His designation as the fifth man was also confirmed in former KGB agent Yuri Modin's book published in 1994: My Five Cambridge Friends: Burgess, Maclean, Philby, Blunt, and Cairncross.

Cairncross is not always considered to have been part of the "Ring of Five". Though a student at the University of Cambridge, he knew only Blunt, who by then was teaching modern languages. By 1934, when Cairncross arrived at Cambridge, the other three members of the ring had already graduated.

The most important agent talent spotted by Blunt was the Fifth Man, the Trinity undergraduate John Cairncross. Together with Philby, Burgess, Blunt and Maclean, he is remembered by the Center (Moscow KGB Headquarters) as one of the Magnificent Five, the ablest group of foreign agents in KGB history. Though Cairncross is the last of the five to be publicly identified, he successfully penetrated a greater variety of the corridors of power and intelligence than any of the other four.
— Christopher Andrew and Oleg Gordievsky, KGB, The Inside Story. "Chapter 6: Sigint, Agent Penetration, and the Magnificent Five from Cambridge (1930–39)"
 This reference suggests the KGB itself recognized Cairncross as the fifth man (found by Gordievsky while doing research on the history of the KGB).

A few sources, however, believe that the "fifth man" was Victor Rothschild, 3rd Baron Rothschild. In his book The Fifth Man, Roland Perry asserts this claim. After the book was published, former KGB controller Yuri Modin denied ever having named Rothschild as "any kind of Soviet agent". Modin's own book's title clarifies the name of all five of the Cambridge spy group: My Five Cambridge Friends: Burgess, Maclean, Philby, Blunt, and Cairncross by Their KGB Controller. Since Rothschild had died prior to the publication of the Perry book, the family was unable to start a libel action.

In a 1991 interview with The Mail on Sunday, Cairncross explained how he had forwarded information to Moscow during WWII and boasted that it "helped the Soviets to win that battle (the Battle of Kursk) against the Germans". Cairncross did not view himself as one of the Cambridge Five, insisting that the information he sent to Moscow was not harmful to Britain and that he had remained loyal to his homeland. Unlike many other spies, he was never charged with passing information to Moscow.

===Attempted coverup===
For unknown reasons, Prime Minister Alec Douglas-Home was not advised of Anthony Blunt's spying, although the Queen and Home Secretary Henry Brooke were informed. It was only in November 1979 that the PM Margaret Thatcher formally advised Parliament of Blunt's treachery and the immunity deal that had been arranged 15 years earlier.

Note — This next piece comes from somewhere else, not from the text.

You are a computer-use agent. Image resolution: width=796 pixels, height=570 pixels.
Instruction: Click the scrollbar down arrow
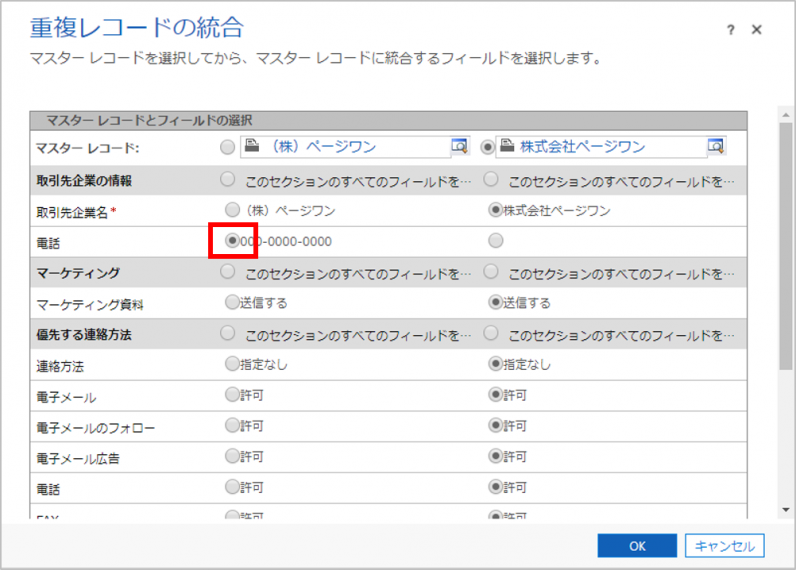point(786,510)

A 2015 article in The Guardian discussed "400 top-secret documents which have been released at the National Archives" and indicated that MI5 and MI6 had worked diligently to prevent information about the five from being disclosed, "to the British public and even to the US government". A 2016 review of a new book about Burgess added that "more than 20% of files relating to the spies, most of whom defected more than 50 years ago, remain closed". In conclusion, the review stated that "the Foreign Office, MI6 and MI5 all have an interest in covering up, to protect themselves from huge embarrassment" and that "more taxpayers' money is spent by Whitehall officials in the futile attempt to keep the files under lock and key for ever".

Under the 30-year rule, the 400 documents should normally have been made available years earlier. It was particularly surprising that 20 percent of the information was redacted or not released. A news item at the time stated that "it is clear the full story of the Cambridge Spies has not yet emerged". A summary of the documents indicated that they showed that "inaction and incompetence on the part of the authorities enabled Guy Burgess and Donald Maclean to make their escape to Moscow".

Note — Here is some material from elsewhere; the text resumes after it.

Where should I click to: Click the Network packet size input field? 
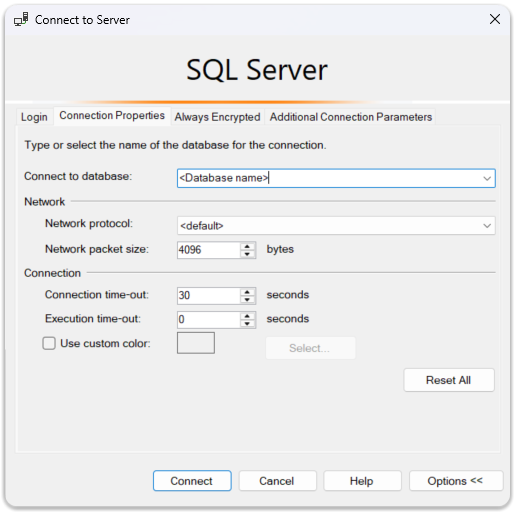click(x=208, y=250)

Additional secret files were released to the National Archives in 2020. They indicated that the government had intentionally conducted a campaign to keep Kim Philby's spying confidential "to minimise political embarrassment" and prevented the publication of his memoirs, according to a report by The Guardian. Nonetheless, the information was publicized in 1967 when Philby granted an interview to journalist Murray Sayle of The Times. Philby confirmed that he had worked for the KGB and that "his purpose in life was to destroy imperialism". This revelation raised concerns that Blunt's spying would also be revealed to the public.

===Alleged additional members===
Blunt and Burgess were both members of the University Pitt Club as well as the Cambridge Apostles, exclusive secret societies at Cambridge University. Other Apostles have been suspected of having spied for the Soviets.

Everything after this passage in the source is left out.